Gruen Precision Chronograph

Nelson Mandela sentenced to life imprisonment in South Africa

1964 Gruen Precision Chronograph, I like the pink sub-dial, it is pretty much the same as the Breitling sprint, but the prices are miles apart, it’s an authentic poor mans Breitling.

In 1876 Dietrich Gruen formed the Columbus Watch Manufacturing Company in the basement of a downtown Columbus, Ohio bank building.

By 1888 production was about 45 watches per day; the company would grow to 300 employees and output to 150 watches per day.

The Gruen Watch Company was formerly one of the largest watch manufacturers in the United States. It was in business from about 1876 to 1958 and was based in Cincinnati, Ohio.
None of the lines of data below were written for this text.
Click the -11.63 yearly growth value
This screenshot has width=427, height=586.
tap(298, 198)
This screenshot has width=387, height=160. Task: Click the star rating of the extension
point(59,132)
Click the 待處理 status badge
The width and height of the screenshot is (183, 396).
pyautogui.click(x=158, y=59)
During World War II, the Time Hill factory stopped making watches and instead worked exclusively for the U.S. military, manufacturing gauges and instruments for aircraft, ships and submarines. The company also made precision gauges used for delicate surgical instruments and for radios and other electronic equipment. During WWII, some watches were still manufactured at the Precision Factory in Switzerland and imported.
Shortly after WWII many American watch companies began to lose market share to Swiss imports and began to move manufacturing to Switzerland in the 1940s and 1950s, while Gruen, who had always manufactured watch movements in Germany or Switzerland, launched the ’21’ series of wristwatches, named for their 21-jewel movements, which were entirely made in the United States.

Fred Gruen retired in 1940 and died in 1945, and his brother George died in 1952. In 1953 the Gruen family sold their interest in the company. The same year, Gruen president Benjamin Katz was forced into retirement after a scandal, and in 1954 the company bought out his shares for US$2 million.

With the changeovers in management and the loss of the Gruen family’s involvement, the company lost focus and direction. In 1953, the Gruen Watch Company had its highest sales in its entire history. By 1958, the company, which had changed its name to Gruen Industries, was facing massive legal problems, had laid off most of its employees, and was selling off its properties the watch manufacturing business was moved to New York under new ownership, and manufacturing was done exclusively in Switzerland.

Gruen closed its doors in 1977 in Swiss.